Economic degrowth is very different from our current approach, which largely focuses on throwing money at the problem internationally and changing our habits individually. 

For example, the Biden Administration billed its Inflation Reduction Act as “by far the most ambitious climate and clean energy legislation in U.S. history,” but that’s only because the U.S. has largely failed in climate policy. The President promised $11 billion in climate reparations aid to the international community, which seems like a large number. But in reality, the U.S. currently gives only 1% of what it should for climate aid, relative to its historical carbon emissions

The Biden Administration also favors a shift to electric vehicles (EV) away from a fossil fuel dominated auto industry. That would mean investing heavily in building EV charging stations and offering a tax break to people that buy electric vehicles. According to Statistica, passenger cars produced approximately three billion metric tons of carbon dioxide emissions worldwide in 2020. EVs are the favored alternative of the economic growth mindset because the automobile industry still makes profit selling individual cars — electric or not. 
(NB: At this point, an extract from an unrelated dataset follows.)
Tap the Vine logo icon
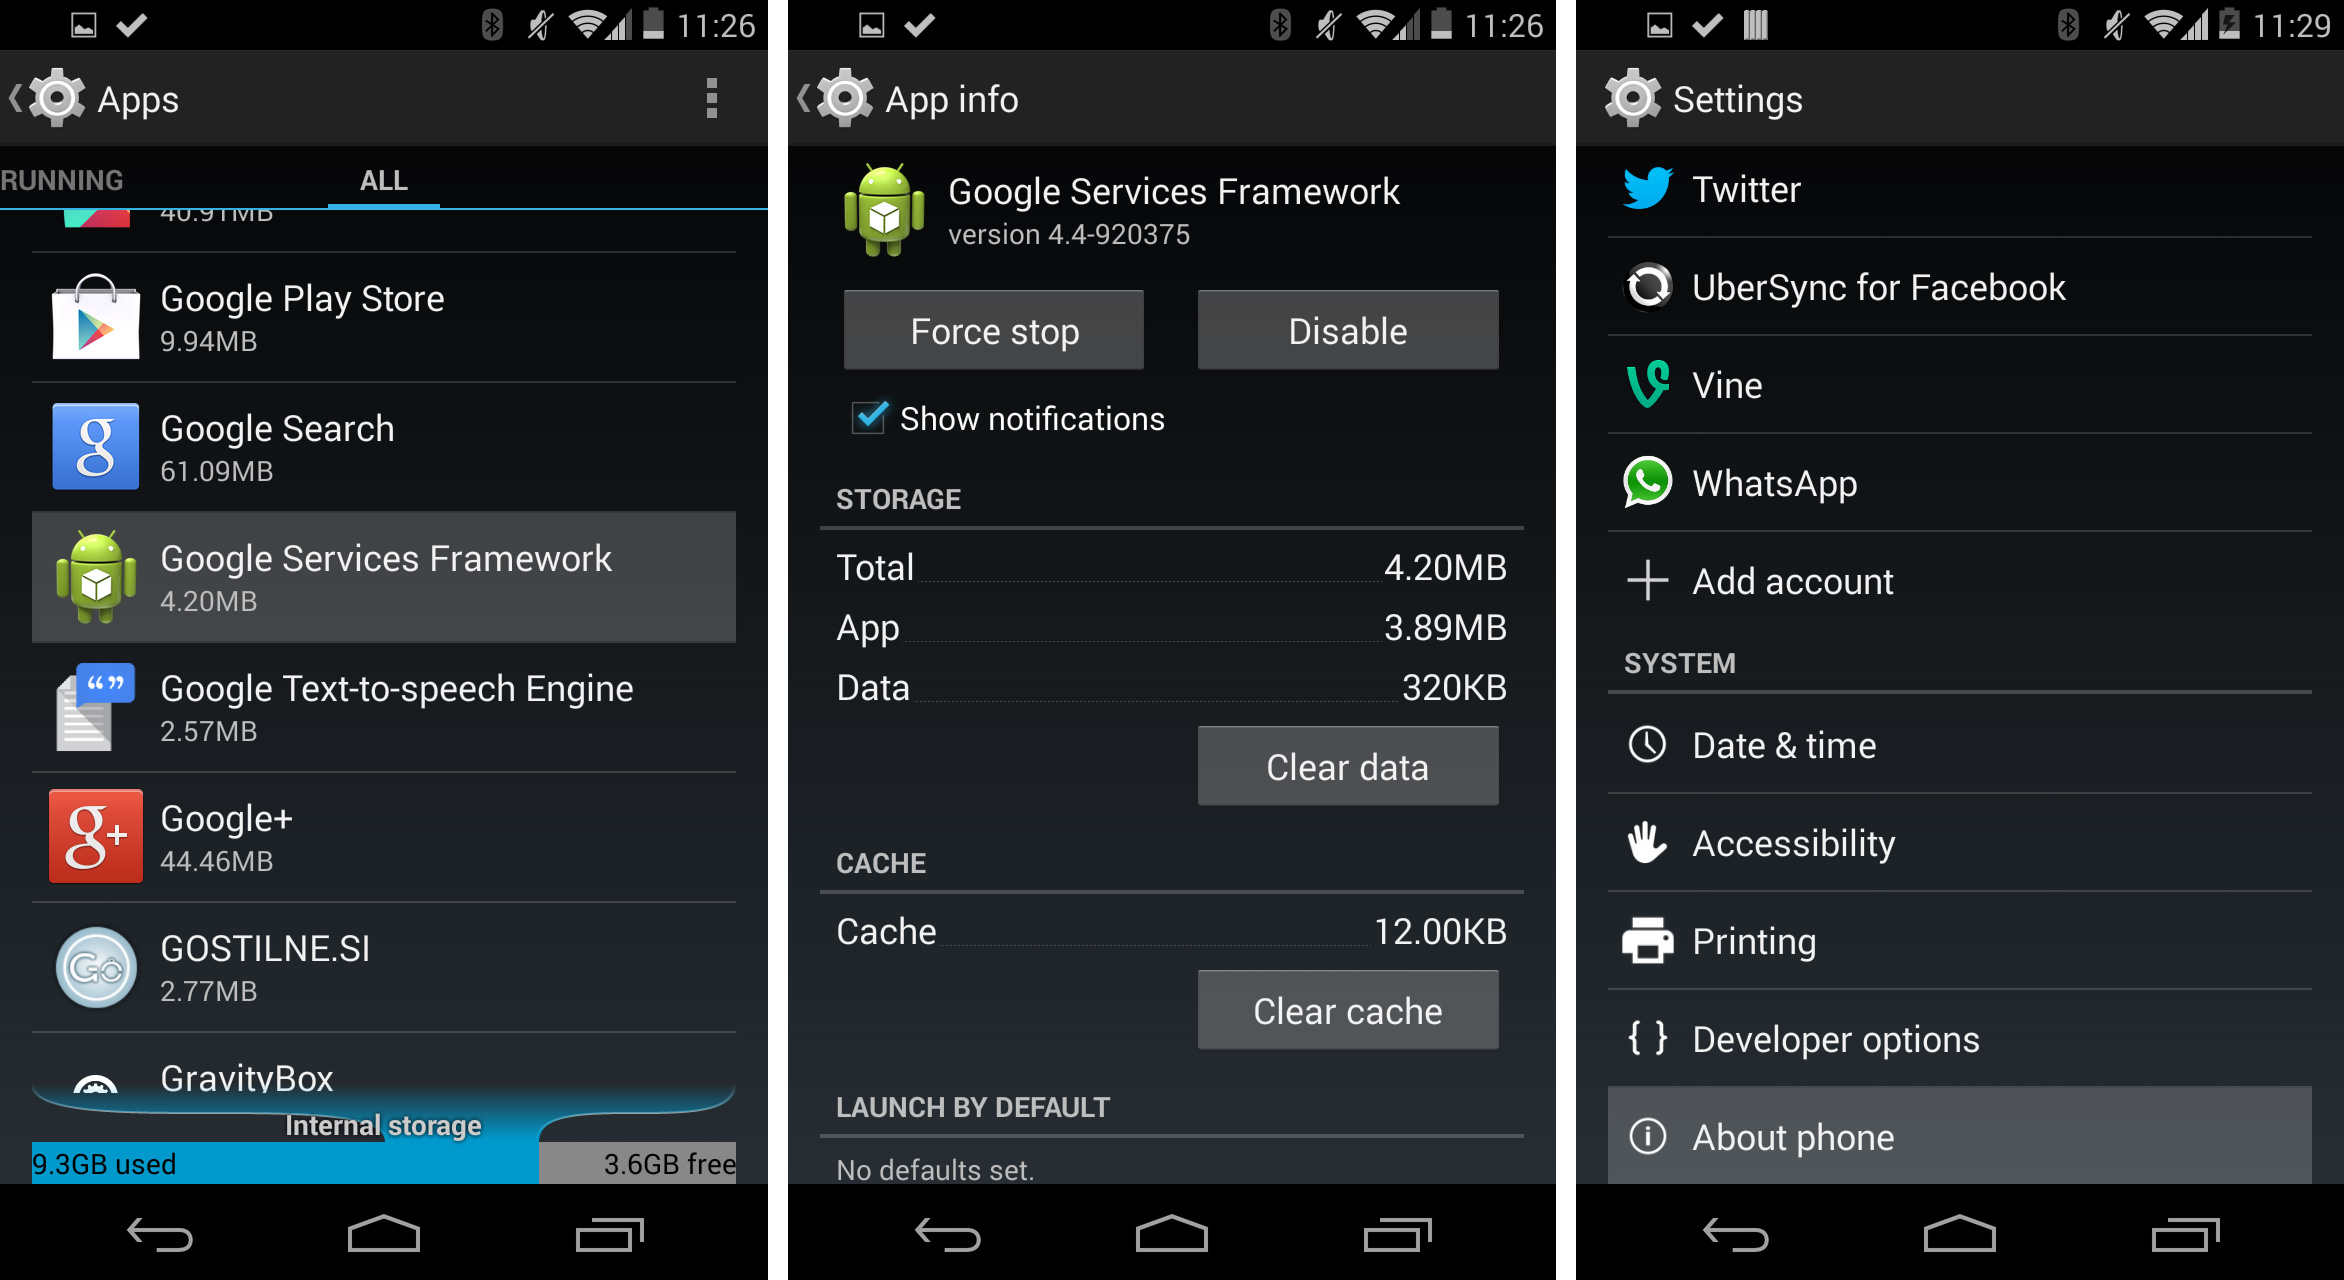2344x1280 pixels. coord(1647,384)
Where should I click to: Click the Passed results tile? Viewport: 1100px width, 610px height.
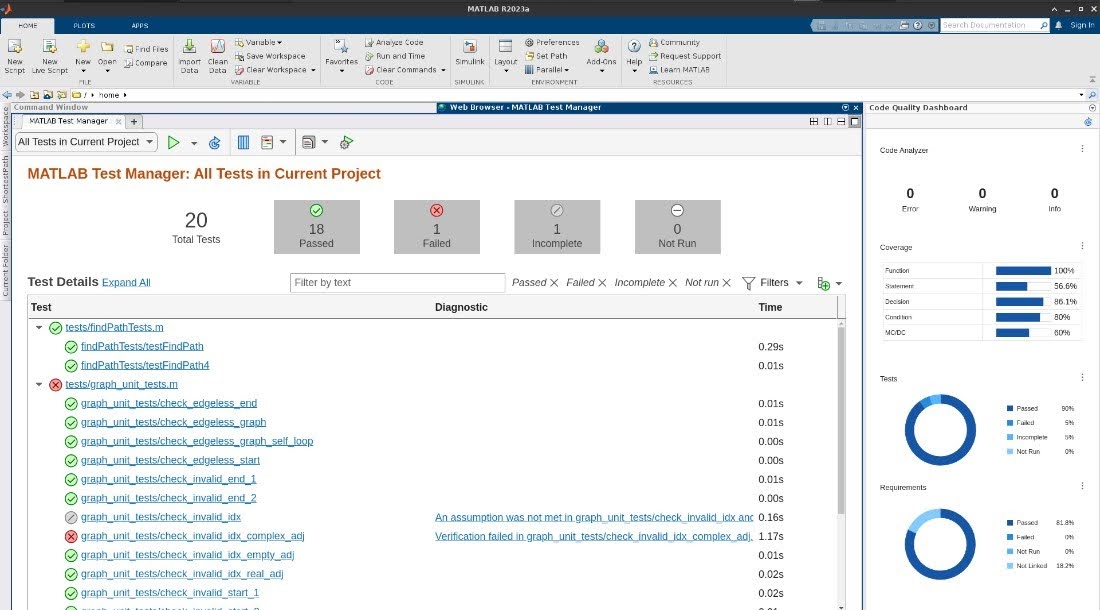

Jason Hickel, an author and one of the leading thinkers around degrowth, argues that instead of the solutions currently modeled, economic degrowth will require leaders to rethink how society operates to stop widespread damage to the environment. For the transportation industry, applying an economic degrowth philosophy would replace personal vehicles with electric public transportation. Electric public transportation reduces the number of individual vehicles in transit, decreasing the carbon emissions per person, and requiring less production than private vehicles. It’s a solution that will heavily decrease profits in the transportation sector, but is increasingly necessary for curbing carbon emissions, according to Bloomberg. This solution doesn’t end the negative effects of lithium mining, but as we’ve seen in countries like Malta and Luxembourg, increasing public transportation usage is effective at reducing carbon emissions and is a direct challenge to ideals of personal property and overconsumption. 
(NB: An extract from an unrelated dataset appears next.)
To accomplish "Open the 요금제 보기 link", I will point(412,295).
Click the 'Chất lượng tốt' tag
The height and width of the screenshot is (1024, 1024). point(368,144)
Economic degrowth could be incorporated into society in ways that go beyond the automobile industry. Preventing further growth of suburbs — the least carbon efficient way of life per person, according to a study from UC Berkeley — is a necessary step. We should return suburban sprawl to nature, and move people into areas with higher population density that are inherently more carbon-efficient than suburbs. Higher population density areas would also enable the native habitat restoration and work well with an electric public transportation system. 
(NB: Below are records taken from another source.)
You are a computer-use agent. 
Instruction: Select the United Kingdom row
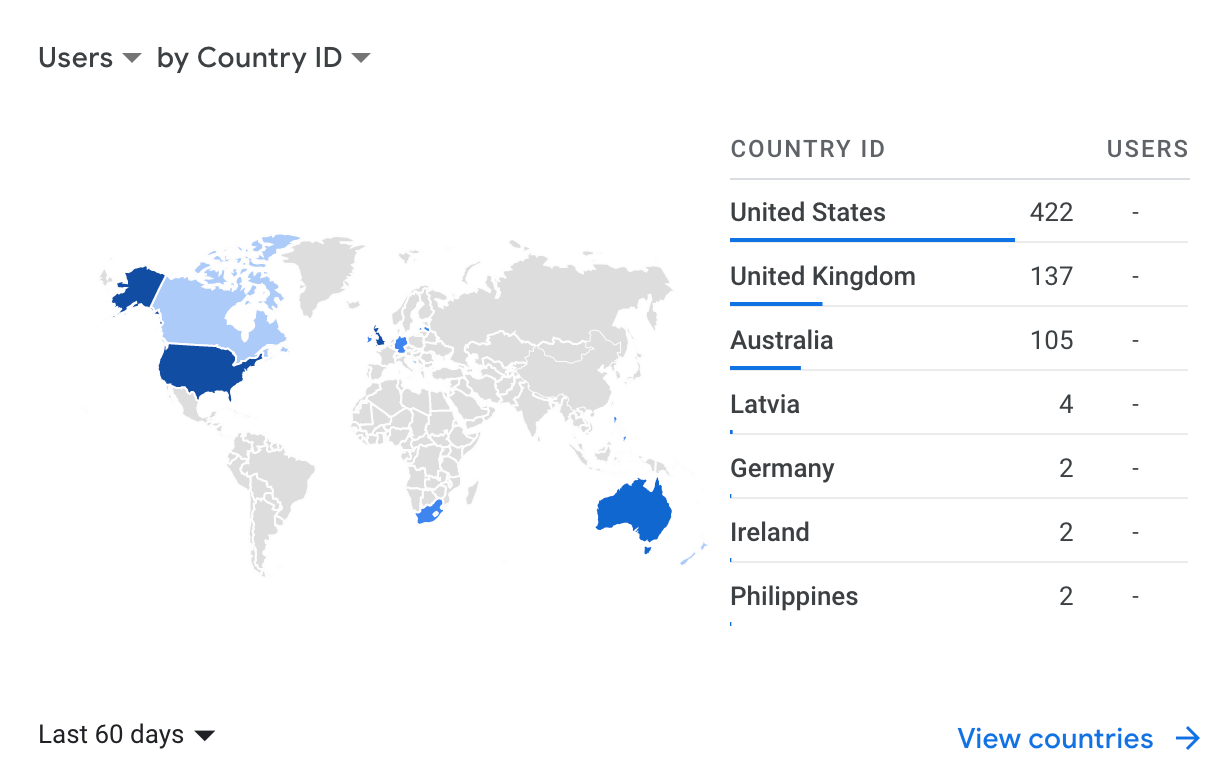[x=959, y=276]
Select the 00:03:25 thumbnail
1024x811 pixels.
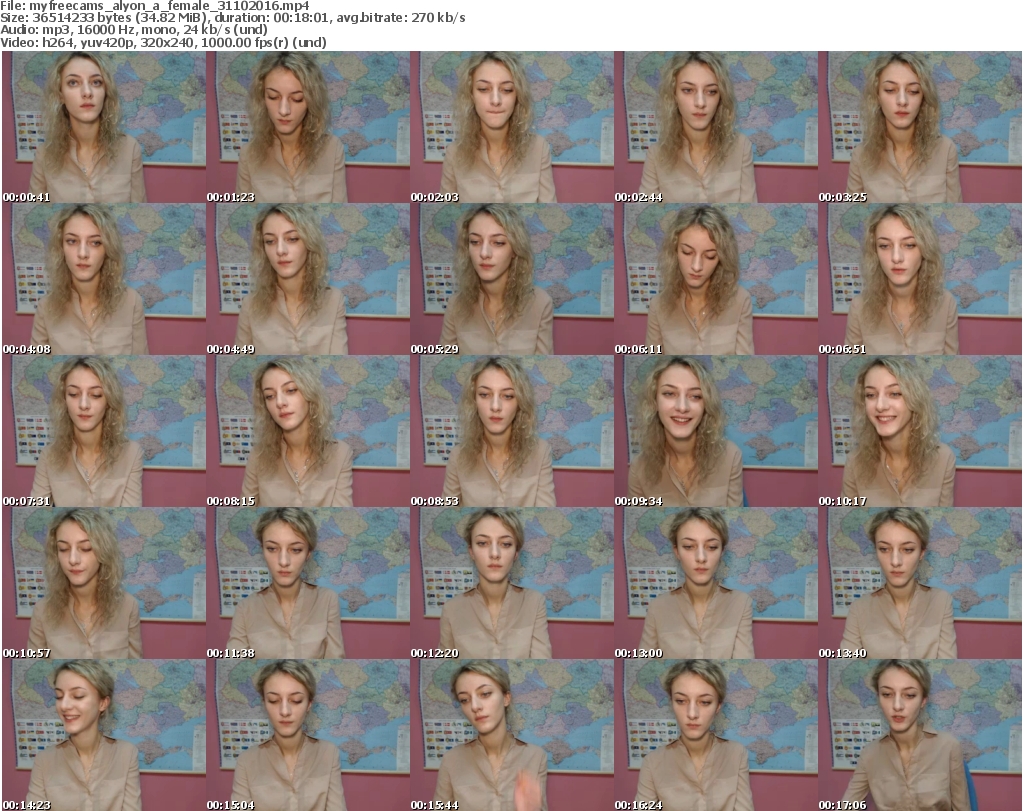(x=920, y=127)

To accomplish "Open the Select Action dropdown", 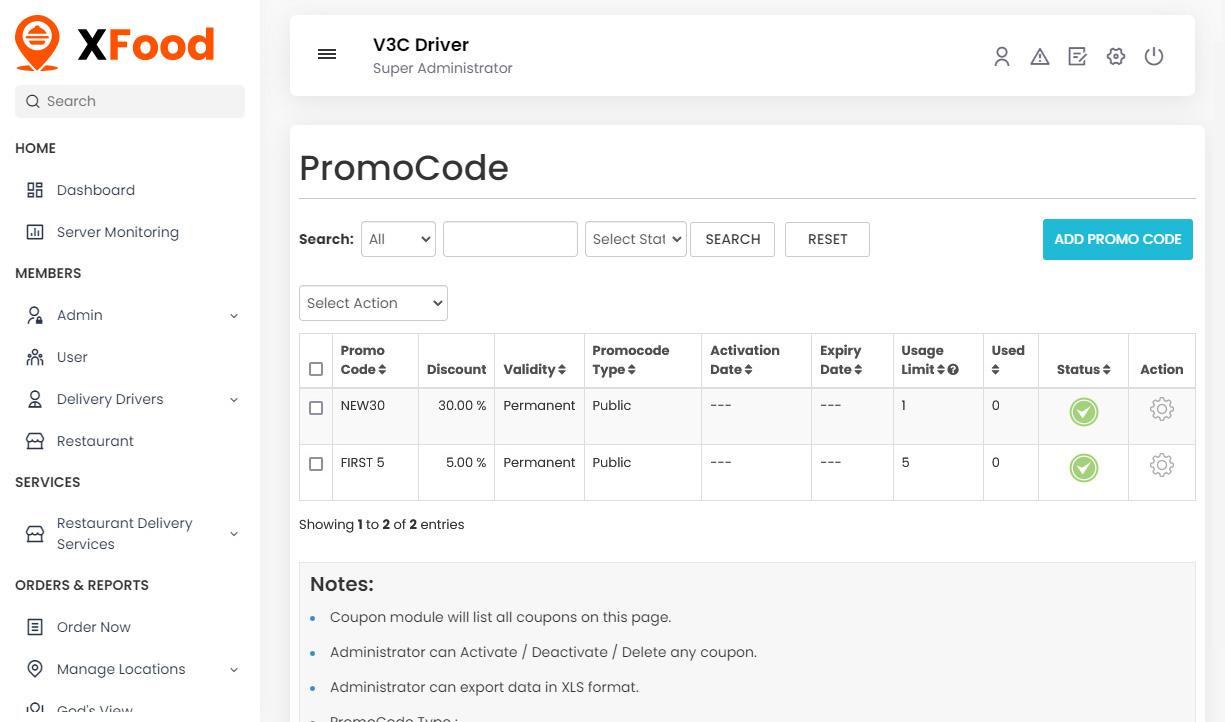I will [373, 303].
A commitment to economic degrowth would also pressure corporations to stop outsourcing their labor to formerly colonized countries and shift production to the local level. Local production reduces transportation emissions and promotes local sustainable practices, even if profit margins take a hit. 

Money in politics is preventing these ideas from becoming reality. Fossil fuel companies spent about $124.4 million lobbying the government in 2022, according to political watchdog OpenSecrets. Working within current political and economic restrictions is hurting our ability to address climate change — the United States needs to protect our future. The evidence is clear on the choice we must make: it’s either the economy or the planet.

We are not too far gone. The goal ahead of us is daunting, but it is possible, and economic hand-wringing will only slow us down. We can’t worry about how we’ll pay for saving our planet. We need economic degrowth.